Act 2: We arrive at my loft. I assist with inputting information on a "work" spreadsheet for him. I am getting very tired...it's been (2) nights with limited sleep. I excuse myself and get ready for bed. Sleep....


Act 3: I'm up and ready to start my day. Broadway is snoozing in my bed...I allowed him to stay and borrow my car. He had some friends coming to the city for a visit. I tap and go...he thinks I'm "mad" at him...hmmm...why would I be "mad".

Act 4: Broadway calls and will be picking me up from work. He is waiting for me across the street. I get in my car and we proceed to head to his house. We are 5 minutes into the drive and this is when my "show" starts. I state that he's DRAMA, and it's UGLY...and though I am NOT asking him to change, he must realize that I CAN change. This is not what I signed up for, and he's too much for me to handle!

Final: After spending true "quality" time with Broadway...I've come to a conclusion. He has an addictive personality that I have seen and experienced in the past...No more CRAZY...alcoholic...self centered....delusional FUCKS in my life! I have had my share, this time I PASS! There is something to be said about why this 45 year old man is STILL single!

So long Broadway! Your show will go on...ALONE!

Sunday, June 27, 2010

Broadway


Hey Jude~

Broadway & I were introduced to each other thru a mutual friend...he approached her asking if she had any single friends...he is ready for a companion. Hmmm...45 year old bachelor...ready to commit to companionship. I believe I was offered that same proposition about 10 years ago...and I ended up in Vegas (3) months later...married! Uh oh!!!

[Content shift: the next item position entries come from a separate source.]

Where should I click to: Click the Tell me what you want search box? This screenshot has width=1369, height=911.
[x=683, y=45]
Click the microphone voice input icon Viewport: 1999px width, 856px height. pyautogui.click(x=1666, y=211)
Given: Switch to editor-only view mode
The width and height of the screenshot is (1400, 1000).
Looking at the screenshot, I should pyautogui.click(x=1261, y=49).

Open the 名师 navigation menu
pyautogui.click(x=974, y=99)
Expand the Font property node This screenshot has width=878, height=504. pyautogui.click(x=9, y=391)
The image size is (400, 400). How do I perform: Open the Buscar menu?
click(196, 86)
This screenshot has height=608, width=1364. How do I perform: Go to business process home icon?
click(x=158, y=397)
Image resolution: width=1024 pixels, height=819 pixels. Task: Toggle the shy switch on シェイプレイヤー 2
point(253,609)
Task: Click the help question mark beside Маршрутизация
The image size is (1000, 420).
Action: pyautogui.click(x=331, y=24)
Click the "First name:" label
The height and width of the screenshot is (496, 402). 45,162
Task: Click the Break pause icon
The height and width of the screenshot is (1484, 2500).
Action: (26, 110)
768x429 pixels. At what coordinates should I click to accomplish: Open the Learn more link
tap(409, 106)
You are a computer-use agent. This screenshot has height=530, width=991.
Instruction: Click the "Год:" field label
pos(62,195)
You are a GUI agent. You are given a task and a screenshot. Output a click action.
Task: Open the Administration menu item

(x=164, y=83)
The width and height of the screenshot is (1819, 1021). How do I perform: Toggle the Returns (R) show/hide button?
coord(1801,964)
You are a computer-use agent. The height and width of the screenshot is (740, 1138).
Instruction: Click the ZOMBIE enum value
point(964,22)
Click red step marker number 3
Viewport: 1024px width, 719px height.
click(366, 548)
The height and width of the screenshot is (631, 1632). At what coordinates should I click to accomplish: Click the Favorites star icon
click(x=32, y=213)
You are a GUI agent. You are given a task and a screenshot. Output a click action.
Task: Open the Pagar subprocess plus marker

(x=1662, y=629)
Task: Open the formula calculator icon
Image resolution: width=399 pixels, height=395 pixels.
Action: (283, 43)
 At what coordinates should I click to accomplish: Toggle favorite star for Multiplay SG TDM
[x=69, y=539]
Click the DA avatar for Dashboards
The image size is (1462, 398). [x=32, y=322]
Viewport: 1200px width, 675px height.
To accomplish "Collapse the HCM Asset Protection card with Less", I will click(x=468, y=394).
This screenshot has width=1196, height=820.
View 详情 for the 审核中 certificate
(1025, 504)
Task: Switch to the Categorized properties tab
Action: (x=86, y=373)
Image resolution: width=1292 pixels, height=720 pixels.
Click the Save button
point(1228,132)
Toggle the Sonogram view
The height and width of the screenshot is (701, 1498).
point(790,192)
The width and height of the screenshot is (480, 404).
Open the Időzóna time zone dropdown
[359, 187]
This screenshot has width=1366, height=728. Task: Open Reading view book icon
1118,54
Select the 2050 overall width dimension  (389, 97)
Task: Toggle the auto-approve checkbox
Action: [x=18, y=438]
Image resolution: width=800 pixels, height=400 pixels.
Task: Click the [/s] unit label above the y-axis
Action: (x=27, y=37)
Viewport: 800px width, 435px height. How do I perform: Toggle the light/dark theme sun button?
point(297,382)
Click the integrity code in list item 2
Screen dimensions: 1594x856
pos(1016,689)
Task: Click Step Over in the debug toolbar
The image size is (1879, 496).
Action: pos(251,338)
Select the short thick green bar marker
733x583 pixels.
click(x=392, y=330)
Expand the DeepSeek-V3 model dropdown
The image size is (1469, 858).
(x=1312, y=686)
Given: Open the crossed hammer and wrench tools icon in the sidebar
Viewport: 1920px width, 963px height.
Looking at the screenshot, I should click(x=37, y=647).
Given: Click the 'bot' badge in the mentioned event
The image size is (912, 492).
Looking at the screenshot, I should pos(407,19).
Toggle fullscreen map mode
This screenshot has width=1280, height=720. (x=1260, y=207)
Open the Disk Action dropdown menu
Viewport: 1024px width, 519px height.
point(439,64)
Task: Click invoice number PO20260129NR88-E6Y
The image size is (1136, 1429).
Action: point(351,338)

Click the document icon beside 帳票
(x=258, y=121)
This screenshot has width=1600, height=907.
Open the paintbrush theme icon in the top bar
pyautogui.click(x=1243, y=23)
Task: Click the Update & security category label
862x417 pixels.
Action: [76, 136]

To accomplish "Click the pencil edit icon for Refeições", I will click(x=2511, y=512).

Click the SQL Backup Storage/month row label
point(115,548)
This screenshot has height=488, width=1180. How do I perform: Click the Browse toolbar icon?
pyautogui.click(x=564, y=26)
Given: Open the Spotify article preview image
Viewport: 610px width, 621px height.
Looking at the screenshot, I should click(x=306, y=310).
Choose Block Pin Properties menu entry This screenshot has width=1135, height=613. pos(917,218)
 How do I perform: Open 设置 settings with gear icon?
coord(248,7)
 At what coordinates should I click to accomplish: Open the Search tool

I like Broadway...he's a bit of a drama queen...which makes me look like a water lily floating in a calm pond. We experienced a hiccup...he decided to act like a college student...binge drinking and smoking up...getting himself so sick...he missed his flight back home...and yep...I was picking him up. Unacceptable behavior in my eyes! Irresponsible! After (2) weeks of thinking...I decided to make a call...though his excuse was lame as all get up...I decided to give ol' Broadway another chance. So far...so good...I have to admit...the sex is phenomenal!!! Sweet Heaven!

So...we will just think happy thoughts...we have agreed to have a monogamous sexual relationship...he's fun and flirty...he compliments me...makes me feel pretty...and he makes me laugh. Let's hope Broadway continues to receive rave reviews!